Nukewatch Quarterly Summer 2019
There were 20,500 instances of sexual assault in the US military in 2018, and a 50% increase in assaults against women in uniform since 2016, the Pentagon reports. One of two annual reports on Sexual Assault in the Military noted a 38% overall increase in what it called “unwanted sexual contact” since the 2016 survey, and it found that women endure 63% of the assaults, although they make up only 20% of military personnel. One in 16 women reported being sexually assaulted, compared to one in 100 men. The 2019 survey interviewed 100,000 active-duty men and women in the Army, Navy, Air Force and Marines. The Marine Corps had a far higher rate of assaults on women, with one in 10 reporting assault, two times the rate in the Air Force and the Army. In April 2018, Marine Corps Brig. Gen.

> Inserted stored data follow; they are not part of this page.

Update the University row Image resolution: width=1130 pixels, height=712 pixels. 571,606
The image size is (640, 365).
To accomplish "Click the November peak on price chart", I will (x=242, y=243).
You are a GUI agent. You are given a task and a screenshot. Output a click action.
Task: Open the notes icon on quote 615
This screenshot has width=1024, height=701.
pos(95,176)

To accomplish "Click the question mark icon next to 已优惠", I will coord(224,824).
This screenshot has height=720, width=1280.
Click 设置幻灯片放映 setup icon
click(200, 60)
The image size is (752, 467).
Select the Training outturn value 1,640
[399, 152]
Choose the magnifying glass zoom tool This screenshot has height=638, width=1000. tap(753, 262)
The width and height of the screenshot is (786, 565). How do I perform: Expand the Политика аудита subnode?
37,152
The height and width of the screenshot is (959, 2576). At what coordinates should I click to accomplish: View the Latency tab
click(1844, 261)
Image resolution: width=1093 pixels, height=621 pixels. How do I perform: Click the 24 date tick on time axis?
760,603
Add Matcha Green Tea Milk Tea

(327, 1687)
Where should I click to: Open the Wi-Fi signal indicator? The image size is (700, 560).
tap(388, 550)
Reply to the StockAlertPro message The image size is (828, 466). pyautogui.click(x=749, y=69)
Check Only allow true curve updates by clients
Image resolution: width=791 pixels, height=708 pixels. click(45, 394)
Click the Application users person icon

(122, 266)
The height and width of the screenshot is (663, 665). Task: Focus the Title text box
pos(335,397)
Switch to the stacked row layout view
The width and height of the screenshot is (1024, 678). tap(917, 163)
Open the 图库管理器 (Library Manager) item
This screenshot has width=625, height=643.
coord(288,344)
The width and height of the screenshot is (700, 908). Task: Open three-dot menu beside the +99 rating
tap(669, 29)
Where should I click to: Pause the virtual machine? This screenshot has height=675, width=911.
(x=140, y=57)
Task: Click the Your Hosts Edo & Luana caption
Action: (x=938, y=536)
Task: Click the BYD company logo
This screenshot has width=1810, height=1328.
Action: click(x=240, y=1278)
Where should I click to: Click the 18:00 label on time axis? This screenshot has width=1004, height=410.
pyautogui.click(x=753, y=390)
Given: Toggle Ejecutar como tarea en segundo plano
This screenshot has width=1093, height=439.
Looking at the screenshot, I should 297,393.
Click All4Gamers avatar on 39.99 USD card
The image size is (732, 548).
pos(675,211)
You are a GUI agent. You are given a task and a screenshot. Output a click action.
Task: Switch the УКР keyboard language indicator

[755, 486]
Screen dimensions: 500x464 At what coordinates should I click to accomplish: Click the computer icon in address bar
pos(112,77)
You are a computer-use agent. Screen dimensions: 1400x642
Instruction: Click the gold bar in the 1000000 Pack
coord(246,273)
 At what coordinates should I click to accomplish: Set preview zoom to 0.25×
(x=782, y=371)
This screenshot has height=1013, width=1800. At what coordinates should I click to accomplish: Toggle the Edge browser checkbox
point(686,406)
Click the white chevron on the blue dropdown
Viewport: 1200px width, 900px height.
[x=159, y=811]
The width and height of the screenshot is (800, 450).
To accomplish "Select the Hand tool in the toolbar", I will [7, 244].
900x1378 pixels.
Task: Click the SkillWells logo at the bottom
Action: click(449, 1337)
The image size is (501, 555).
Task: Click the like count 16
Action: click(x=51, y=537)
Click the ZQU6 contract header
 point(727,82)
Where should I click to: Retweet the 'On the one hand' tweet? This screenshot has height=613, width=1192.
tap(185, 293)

Kurt Stein was suspended for publicly joking about sexual harassment at his command, calling allegations “fake news.” Representative Jackie Speier, D-Calif. told the New York Times, “We’ve thrown about $200 million at this problem for eight years, and this report suggests it’s not working.” The other report surveyed the military’s officer training academies, and found likewise that sexual assaults rose by 50% over all since 2016. In Minnesota last April, a first-ever tally of sexual assault in the state’s 13,200-strong National Guard found 90 instances, 94% of which targeted women who make up 20% of the Guard.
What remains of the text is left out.